The authors leverage the word2vec skipgram model and WordNet glosses (i.e. word sense definitions) for word sense disambiguation. This is achieved as follows:
- A skipgram model is trained.
- For each sense of a word according to WordNet, a vector is derived by taking the average of the content words in the WordNet definition (“gloss”) of that sense (“gloss vectors”)
- The gloss vectors are used to identify the sense of a word occurrence by considering its dot product with the context of that occurrence. The sense whose gloss vector has the highest dot product with the context vector is chosen, as long as it is wins by a sufficient margin.
The authors are then able to train word sense vectors (distinct from the gloss vectors) by modifying the skip-gram objective. These word sense vectors are then used for similarity tasks and not for word sense disambiguation. It seems to me that it would have been simpler to annotate word occurrences in the corpus with the senses than to modify the objective.
Evaluation is performed for coarse-grained WSD (i.e. disambiguating homographs).

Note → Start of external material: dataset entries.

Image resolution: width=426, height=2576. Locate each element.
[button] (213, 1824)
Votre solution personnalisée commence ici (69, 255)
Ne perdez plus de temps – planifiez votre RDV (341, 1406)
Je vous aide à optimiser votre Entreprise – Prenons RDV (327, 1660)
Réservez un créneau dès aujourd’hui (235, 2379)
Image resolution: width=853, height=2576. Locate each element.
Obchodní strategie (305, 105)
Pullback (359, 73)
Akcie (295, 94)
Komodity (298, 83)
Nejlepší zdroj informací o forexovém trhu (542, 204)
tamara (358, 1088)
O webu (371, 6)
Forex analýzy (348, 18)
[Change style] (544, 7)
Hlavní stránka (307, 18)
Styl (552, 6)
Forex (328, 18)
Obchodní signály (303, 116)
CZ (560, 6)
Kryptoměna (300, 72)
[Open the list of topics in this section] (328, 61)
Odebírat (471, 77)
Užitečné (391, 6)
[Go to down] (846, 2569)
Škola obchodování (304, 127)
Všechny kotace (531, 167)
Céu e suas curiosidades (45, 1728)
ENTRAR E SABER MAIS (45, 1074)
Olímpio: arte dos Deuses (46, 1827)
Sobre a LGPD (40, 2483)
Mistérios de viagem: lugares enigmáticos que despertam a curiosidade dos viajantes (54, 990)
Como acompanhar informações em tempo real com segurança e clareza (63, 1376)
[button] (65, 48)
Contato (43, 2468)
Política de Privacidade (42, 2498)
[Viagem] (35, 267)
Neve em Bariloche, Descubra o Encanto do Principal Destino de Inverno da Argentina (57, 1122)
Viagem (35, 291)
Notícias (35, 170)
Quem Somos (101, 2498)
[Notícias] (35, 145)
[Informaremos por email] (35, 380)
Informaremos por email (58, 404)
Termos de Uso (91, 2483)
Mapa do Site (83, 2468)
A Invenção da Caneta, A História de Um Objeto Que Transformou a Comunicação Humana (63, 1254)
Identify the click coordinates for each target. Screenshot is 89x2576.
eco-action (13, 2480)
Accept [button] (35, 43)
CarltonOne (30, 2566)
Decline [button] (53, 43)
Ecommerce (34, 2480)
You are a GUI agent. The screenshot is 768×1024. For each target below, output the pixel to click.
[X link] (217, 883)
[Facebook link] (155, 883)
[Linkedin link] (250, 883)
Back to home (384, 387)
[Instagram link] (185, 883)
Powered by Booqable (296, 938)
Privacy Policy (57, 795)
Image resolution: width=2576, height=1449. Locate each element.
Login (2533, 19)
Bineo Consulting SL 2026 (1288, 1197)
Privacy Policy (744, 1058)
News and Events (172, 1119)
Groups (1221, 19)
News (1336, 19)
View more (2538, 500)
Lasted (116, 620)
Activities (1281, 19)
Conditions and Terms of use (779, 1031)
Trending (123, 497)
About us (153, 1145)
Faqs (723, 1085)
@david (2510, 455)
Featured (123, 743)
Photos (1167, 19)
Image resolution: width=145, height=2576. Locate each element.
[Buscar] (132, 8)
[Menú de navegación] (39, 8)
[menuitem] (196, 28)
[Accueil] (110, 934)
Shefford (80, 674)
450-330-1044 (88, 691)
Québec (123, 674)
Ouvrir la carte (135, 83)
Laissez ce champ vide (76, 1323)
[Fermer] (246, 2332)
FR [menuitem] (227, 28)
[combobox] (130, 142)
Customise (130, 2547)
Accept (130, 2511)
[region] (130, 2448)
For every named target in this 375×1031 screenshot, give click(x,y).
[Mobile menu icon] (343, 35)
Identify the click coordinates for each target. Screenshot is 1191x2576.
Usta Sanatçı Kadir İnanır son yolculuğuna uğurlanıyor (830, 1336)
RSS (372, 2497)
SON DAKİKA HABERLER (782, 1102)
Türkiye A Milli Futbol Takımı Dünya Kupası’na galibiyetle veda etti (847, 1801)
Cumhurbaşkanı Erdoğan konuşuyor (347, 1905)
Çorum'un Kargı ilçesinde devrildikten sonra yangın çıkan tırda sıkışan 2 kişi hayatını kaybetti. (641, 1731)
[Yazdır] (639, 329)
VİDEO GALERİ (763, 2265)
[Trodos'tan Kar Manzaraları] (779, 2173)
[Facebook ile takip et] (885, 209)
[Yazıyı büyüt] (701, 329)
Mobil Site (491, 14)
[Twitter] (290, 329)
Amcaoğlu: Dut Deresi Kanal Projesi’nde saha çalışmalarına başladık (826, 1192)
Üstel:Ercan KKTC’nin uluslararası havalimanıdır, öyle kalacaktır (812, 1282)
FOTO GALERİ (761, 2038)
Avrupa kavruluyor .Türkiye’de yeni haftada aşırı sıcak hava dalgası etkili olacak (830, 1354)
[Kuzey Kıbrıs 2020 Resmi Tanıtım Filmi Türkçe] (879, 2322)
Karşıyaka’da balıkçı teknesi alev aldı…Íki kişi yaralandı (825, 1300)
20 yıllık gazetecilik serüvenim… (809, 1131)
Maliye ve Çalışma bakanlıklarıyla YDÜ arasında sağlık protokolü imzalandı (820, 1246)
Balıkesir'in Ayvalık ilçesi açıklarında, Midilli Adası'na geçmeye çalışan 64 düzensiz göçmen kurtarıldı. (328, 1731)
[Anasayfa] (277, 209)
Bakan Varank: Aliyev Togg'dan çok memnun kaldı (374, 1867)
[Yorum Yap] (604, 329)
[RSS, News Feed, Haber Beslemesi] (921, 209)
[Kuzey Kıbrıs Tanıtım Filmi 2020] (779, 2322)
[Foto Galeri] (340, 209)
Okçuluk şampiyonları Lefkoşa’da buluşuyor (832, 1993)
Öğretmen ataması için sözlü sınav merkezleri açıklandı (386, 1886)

Independence assumptions in iterative word sense disambiguation
The authors disambiguate the senses of a words one word at a time, based upon the disambiguation that has already taken place. Two different strategies are considered for choosing the order in which to disambiguate the words in a context. These strategic approaches make a problematic independence assumption – that the sense of the word to be disambiguated is independent of the senses of the words not yet disambiguated. I haven’t read many WSD papers – I suspect these independence assumptions aren’t particular to the approach of the authors.